Rodzice czasem pozwalają sobie na zatracenie własnej osobowości, rozsądku w imię miłości do dziecka. Nie wiecie o czym mówię?
A słyszeliście, że ktoś usypia dziecko jeżdżąc z nim całą noc w samochodzie? Mama wisząca nad łóżeczkiem, bo dziecko śpi tylko wtedy, nawija jej włosy na rączkę? Karmienie 5-6 letniego dziecka butelką ze smoczkiem? "Futrowanie" dziecka przed telewizorem? Pozwalanie na granie na konsoli przez 5-6 godzin dziennie? Zasypianie przed włączonym telewizorem/tabletem?
No kurde przecież czujemy, że coś jest nie tak. A mimo to, zgadzamy się na to... Lub nie :)

sobota, 19 listopada 2016

Śniadanie daje moc

Śniadanie daje moc, to ogólnopolska akcja mająca na celu uświadomić dzieci, że pierwszy posiłek spożywany po przebudzeniu, obojętne jak go nazwać i o której wstajecie, jest najważniejszy. Akcja z roku na rok, jest coraz bardziej rozbudowana i wyśrubowana, dlatego zdecydowaliśmy się do niej... nie przystępować :) Poza tym wypłynął drobny problem organizacyjny z datą akcji - w ten dzień dzieciaki mają do szkoły prawie na 12.00, więc jest to już pora raczej na obiad niż na śniadanie.

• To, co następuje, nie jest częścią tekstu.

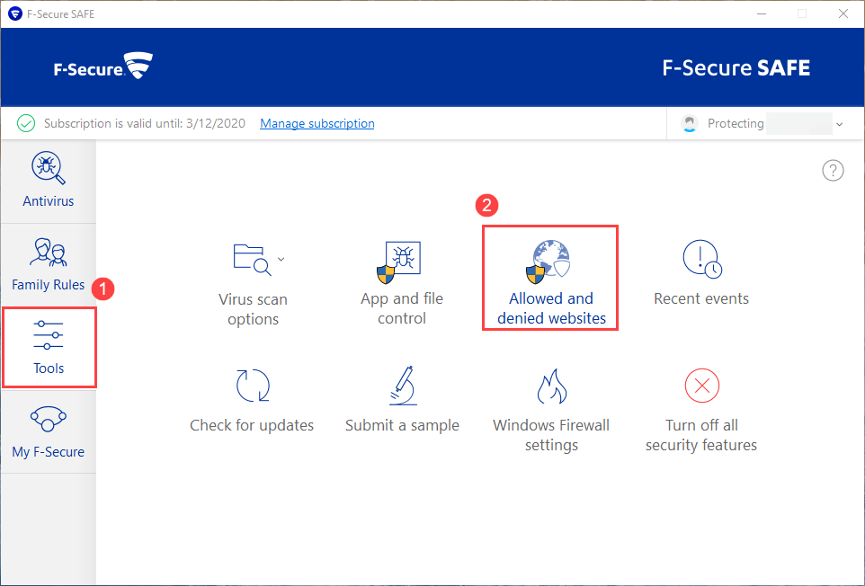The height and width of the screenshot is (586, 865).
Task: Open the Family Rules tab
Action: pyautogui.click(x=49, y=264)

Postanowiliśmy więc zorganizować wspólne śniadanie w inny dzień, co niedawno nastąpiło i.... przeżyliśmy :)
Podstawą jest oczywiście dobra organizacja, jasne określenie, kto co przynosi oraz parę osób, którym będzie się chciało poświęcić czas i z pasją w to zaangażować. Oczywiście mam na myśli osoby dorosłe, bo dzieciaków nie trzeba było namawiać ani chwilę.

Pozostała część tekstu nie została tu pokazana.